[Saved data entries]
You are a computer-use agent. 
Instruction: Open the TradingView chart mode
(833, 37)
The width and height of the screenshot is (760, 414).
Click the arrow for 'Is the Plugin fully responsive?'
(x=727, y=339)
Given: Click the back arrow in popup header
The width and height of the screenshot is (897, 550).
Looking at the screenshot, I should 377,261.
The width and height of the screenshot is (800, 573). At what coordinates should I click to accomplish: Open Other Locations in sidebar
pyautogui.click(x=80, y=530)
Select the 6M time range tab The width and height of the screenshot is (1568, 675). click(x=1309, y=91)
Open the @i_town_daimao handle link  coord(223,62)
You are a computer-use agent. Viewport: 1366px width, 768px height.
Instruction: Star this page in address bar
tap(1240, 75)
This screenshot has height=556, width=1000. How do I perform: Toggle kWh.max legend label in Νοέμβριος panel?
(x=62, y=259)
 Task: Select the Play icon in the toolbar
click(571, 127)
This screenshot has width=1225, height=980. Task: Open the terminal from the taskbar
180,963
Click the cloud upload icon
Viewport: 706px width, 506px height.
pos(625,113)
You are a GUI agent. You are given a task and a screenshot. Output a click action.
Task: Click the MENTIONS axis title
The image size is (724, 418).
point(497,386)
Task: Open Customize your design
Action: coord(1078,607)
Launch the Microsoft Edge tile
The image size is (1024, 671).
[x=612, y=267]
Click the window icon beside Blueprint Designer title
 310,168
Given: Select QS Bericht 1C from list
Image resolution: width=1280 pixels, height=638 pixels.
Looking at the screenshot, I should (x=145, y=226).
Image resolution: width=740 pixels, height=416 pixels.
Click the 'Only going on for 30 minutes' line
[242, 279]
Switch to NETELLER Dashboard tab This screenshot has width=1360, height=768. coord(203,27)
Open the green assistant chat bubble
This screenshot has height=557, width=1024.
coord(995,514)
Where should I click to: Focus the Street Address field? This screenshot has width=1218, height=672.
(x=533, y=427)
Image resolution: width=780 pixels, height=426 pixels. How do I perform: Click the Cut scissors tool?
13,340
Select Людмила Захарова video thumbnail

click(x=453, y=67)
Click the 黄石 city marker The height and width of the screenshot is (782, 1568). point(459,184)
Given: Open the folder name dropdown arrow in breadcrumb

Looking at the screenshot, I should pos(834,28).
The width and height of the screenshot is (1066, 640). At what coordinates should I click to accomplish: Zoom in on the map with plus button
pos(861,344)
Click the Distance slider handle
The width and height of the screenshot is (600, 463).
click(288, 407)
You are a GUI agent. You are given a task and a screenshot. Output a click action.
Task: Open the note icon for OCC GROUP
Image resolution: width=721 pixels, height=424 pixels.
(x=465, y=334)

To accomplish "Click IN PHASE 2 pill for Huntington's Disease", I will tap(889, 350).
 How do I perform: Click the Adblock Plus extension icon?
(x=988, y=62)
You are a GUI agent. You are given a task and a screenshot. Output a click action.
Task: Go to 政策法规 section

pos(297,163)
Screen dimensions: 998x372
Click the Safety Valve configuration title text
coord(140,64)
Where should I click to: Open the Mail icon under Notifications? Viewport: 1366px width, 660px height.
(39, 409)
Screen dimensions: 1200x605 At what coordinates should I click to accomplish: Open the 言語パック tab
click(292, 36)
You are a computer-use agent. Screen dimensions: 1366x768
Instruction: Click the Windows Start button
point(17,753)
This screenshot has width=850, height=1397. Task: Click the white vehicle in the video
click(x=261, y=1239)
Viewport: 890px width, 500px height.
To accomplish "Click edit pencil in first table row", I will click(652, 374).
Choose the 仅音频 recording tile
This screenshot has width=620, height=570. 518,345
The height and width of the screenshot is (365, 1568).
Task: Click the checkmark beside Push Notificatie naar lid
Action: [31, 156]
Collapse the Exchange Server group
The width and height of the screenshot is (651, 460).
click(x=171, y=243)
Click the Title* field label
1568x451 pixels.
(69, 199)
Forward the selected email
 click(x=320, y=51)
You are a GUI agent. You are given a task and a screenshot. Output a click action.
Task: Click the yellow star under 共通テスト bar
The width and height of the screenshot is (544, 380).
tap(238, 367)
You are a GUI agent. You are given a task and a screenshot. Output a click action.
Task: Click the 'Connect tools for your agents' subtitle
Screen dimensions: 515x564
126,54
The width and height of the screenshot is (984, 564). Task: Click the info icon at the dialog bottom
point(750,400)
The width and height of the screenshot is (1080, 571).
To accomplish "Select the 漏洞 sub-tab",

**Task item:** Look for the string "will" in the records, and copy every line where it is found.

**Task solution:**
To accomplish "Click IN PHASE 2 pill for Huntington's Disease", I will tap(889, 350).
To accomplish "Click edit pencil in first table row", I will click(652, 374).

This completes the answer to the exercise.